Adam Gopnik on Eating Local in New York
by Lloyd Alter, Toronto on 09. 4.07

Photograph by Josef Astor, New Yorker
Adam Gopnik and his kids are learning to forage in Central Park from "Wildman" Steve Brill.
“This is lamb’s-quarter,” Steve was saying, clearing a path to what, to the unknowing eye, looked just like the desultory weeds where the softball ends up after the fat kid with glasses you’ve stowed in right field watches it go by. Lamb’s-quarter turned out to be a matte-green plant with arrow-shaped leaves.
Only a great writer like Gopnik could put that together, (read Through the Children's Gate and weep) so I loved his article about "Eating the fruits of the five boroughs" in the New Yorker this week, which they have made available online.
Tom Philpott of Maverick Farms and Grist, who knows a lot more about the subject than just about anyone else, is far more critical. He calls it "a disappointing performance -- an exercise in glibness over depth -- by a prominent writer in what's probably our most influential magazine." ::Grist





















How many dogs found that lamb's quarter first?

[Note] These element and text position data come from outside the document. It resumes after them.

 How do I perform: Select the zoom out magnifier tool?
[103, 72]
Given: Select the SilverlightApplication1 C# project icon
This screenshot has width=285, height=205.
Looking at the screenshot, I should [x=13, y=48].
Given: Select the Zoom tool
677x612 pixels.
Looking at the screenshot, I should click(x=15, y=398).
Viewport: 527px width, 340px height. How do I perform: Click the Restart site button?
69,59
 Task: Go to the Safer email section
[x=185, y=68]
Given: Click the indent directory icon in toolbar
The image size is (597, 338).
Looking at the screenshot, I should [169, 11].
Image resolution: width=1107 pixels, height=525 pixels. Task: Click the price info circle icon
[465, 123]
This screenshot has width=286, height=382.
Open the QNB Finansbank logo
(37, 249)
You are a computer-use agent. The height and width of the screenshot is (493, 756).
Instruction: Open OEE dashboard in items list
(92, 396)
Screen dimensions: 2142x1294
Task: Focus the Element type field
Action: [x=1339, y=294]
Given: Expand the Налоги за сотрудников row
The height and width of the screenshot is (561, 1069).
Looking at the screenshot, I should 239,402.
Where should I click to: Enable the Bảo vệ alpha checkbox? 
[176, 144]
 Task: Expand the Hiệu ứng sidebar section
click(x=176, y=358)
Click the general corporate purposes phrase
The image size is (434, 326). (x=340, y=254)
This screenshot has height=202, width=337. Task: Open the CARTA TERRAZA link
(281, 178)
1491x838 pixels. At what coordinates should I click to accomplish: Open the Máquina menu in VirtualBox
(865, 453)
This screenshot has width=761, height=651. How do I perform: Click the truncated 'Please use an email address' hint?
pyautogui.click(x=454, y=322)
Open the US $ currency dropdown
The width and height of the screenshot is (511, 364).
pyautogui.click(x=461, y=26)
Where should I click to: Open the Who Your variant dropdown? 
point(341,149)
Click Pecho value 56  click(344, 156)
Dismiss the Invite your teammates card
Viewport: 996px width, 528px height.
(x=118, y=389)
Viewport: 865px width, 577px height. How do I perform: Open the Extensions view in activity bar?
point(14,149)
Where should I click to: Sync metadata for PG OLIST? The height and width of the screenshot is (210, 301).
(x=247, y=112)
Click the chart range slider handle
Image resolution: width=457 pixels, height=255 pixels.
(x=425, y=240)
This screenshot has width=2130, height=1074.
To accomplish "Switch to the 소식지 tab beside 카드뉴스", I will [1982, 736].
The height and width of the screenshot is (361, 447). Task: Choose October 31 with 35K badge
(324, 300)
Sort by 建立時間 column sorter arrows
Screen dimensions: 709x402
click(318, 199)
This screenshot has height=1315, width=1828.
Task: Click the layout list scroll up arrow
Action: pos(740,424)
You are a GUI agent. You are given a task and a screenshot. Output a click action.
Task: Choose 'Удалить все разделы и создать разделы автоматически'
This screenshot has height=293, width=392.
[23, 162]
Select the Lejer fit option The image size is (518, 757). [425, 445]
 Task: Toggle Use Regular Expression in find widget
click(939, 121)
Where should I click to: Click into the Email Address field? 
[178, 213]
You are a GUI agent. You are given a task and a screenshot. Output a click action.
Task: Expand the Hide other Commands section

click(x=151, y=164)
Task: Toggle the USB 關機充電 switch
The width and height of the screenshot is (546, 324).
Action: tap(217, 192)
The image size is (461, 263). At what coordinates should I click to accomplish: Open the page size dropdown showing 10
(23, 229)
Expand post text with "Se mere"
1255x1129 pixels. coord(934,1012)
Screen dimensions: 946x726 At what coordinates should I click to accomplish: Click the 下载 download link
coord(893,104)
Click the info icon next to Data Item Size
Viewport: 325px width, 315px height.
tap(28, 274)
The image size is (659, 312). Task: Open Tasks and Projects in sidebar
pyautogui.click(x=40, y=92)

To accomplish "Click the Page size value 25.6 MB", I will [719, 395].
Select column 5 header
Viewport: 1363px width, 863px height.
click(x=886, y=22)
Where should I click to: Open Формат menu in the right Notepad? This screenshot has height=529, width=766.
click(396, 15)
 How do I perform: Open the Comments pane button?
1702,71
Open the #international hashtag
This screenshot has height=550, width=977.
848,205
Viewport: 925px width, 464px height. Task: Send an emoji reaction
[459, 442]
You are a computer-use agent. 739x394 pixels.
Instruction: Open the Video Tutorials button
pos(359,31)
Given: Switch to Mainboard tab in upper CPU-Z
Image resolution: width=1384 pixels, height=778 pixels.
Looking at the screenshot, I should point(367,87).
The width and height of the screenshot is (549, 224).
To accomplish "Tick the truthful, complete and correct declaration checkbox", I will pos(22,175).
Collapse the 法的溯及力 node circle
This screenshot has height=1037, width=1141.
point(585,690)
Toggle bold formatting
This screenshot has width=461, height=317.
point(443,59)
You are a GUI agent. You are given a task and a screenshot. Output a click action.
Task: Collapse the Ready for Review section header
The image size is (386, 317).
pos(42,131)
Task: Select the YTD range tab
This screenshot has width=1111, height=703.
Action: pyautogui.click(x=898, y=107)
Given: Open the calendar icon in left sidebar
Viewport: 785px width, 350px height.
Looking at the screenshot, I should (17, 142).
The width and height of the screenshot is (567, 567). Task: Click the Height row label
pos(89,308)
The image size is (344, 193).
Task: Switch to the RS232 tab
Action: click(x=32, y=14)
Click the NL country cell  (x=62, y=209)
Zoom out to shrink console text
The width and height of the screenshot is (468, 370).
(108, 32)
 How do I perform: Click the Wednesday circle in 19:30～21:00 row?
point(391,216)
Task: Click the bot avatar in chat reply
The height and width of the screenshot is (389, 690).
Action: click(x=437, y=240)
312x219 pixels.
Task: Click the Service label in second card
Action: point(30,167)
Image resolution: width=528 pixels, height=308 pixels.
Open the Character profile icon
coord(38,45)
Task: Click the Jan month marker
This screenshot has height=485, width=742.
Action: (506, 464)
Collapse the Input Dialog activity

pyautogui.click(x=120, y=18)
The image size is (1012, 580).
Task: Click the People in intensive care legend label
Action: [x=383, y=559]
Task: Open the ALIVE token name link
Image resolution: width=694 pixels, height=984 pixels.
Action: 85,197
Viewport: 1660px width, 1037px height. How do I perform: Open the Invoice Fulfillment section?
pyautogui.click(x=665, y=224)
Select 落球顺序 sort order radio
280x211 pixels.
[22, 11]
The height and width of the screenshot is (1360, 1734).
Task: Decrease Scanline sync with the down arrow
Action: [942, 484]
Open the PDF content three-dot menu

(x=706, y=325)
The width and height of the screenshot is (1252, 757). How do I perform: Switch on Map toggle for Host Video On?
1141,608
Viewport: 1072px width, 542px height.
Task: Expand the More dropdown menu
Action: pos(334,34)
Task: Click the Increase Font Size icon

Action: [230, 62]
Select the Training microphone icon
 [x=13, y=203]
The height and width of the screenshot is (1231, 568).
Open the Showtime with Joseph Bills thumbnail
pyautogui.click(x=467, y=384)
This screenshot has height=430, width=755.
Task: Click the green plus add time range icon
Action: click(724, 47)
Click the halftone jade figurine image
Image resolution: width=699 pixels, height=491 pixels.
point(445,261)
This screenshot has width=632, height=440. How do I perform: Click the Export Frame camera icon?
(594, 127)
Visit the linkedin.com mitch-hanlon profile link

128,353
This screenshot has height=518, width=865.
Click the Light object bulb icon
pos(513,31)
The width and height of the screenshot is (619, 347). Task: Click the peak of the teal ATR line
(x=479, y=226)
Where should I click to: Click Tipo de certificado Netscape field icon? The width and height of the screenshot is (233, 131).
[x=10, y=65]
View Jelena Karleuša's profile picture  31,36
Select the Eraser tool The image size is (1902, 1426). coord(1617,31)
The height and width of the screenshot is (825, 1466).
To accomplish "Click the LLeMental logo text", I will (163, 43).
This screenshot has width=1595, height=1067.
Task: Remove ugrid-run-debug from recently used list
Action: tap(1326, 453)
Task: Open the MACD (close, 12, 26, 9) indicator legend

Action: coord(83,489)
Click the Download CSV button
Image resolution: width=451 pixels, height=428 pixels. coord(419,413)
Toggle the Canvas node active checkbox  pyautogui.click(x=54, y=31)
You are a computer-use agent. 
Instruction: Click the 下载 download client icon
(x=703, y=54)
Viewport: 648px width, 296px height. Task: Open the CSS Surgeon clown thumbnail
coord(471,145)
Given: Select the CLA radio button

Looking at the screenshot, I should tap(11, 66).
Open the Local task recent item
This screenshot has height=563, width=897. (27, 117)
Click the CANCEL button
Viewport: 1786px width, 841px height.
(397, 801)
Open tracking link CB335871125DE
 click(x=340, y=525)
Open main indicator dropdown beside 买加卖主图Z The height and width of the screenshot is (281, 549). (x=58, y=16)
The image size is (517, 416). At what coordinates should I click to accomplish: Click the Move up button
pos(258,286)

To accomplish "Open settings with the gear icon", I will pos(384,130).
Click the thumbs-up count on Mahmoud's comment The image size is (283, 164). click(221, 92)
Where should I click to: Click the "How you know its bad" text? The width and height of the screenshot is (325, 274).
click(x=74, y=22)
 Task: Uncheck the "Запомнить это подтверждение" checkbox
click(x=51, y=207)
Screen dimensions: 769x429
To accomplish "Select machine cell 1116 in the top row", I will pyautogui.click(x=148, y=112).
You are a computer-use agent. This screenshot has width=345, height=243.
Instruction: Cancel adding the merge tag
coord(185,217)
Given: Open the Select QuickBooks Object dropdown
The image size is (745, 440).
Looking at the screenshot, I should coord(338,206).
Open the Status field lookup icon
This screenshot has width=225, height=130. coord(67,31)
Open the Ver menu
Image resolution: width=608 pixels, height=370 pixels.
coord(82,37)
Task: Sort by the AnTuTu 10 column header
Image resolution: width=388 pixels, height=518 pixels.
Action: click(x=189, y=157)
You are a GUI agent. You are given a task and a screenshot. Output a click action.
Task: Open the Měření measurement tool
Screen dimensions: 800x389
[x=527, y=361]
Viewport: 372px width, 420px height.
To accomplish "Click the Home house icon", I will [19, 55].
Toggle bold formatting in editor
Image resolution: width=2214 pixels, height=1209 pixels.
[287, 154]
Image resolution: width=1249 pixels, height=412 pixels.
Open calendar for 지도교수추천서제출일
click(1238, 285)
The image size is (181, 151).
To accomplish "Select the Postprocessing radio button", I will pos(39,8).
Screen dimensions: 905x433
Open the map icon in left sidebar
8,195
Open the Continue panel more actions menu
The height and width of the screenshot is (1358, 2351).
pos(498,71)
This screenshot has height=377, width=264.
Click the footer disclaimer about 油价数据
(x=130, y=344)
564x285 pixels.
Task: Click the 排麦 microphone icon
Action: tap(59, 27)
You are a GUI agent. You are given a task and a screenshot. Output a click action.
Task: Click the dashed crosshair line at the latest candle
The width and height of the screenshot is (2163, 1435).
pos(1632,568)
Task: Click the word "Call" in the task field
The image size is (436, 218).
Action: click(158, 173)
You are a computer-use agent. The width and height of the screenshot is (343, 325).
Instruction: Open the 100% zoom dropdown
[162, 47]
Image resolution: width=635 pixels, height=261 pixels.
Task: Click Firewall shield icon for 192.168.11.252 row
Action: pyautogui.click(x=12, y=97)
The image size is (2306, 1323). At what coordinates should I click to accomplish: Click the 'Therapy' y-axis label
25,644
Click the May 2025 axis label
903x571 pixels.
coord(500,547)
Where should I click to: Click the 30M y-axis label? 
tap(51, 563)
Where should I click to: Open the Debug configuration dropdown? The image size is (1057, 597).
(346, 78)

This is par for the course for Gopnik. He has always been patronizingly clever and totally devoid of any substance. I remember a review of Thorstein Veblen's Theory of the Leisure Class, which is a serious and important book, where he basically concluded that Veblen was getting all worked up over nothing, whee isn't life fun, I'm going to go play tennis while my wife makes lunch. He's just a dandy, not a real writer, not fit to carry Michael Pollen's bag of foraged mushrooms, and he'll be forgotten the minute he's dead.
Incidentally his parents were both professors at McGill (his mom was one of the first to show a link between specific genes and language learning) and his sister Allison is a very important child psychologist, so maybe he's reacting to all that intellectual contribution to society in his family by being Mr. Lollipop.
I read the piece and didn't think it was so bad. Raised some very important issues in this area. Yes it was entertaining but also wasn't a reverential treatment of localism...some may be disappointed by that.
I'm wondering where all the bile comes from towards this man.
i'm with philpott on this particular article; gopnik dabbled in local eating for a week, and he couldn't even stick with it that long (he caved toward the end and bought an out-of-town chicken), though he's completely unapologetic about the failure. his tone implies an approach similar to someone picking up something shiny off the sidewalk and then tossing it over his shoulder fifteen seconds later. if he wasn't going to take it seriously, why bother? and did you notice that he mentions having driven to all of those spots in nyc? a week of local eating to spare the fossil fuels used in food transport, and he can't muster up enough devotion to the cause to make use of public transportation!
whatever, man. give me beavan any day.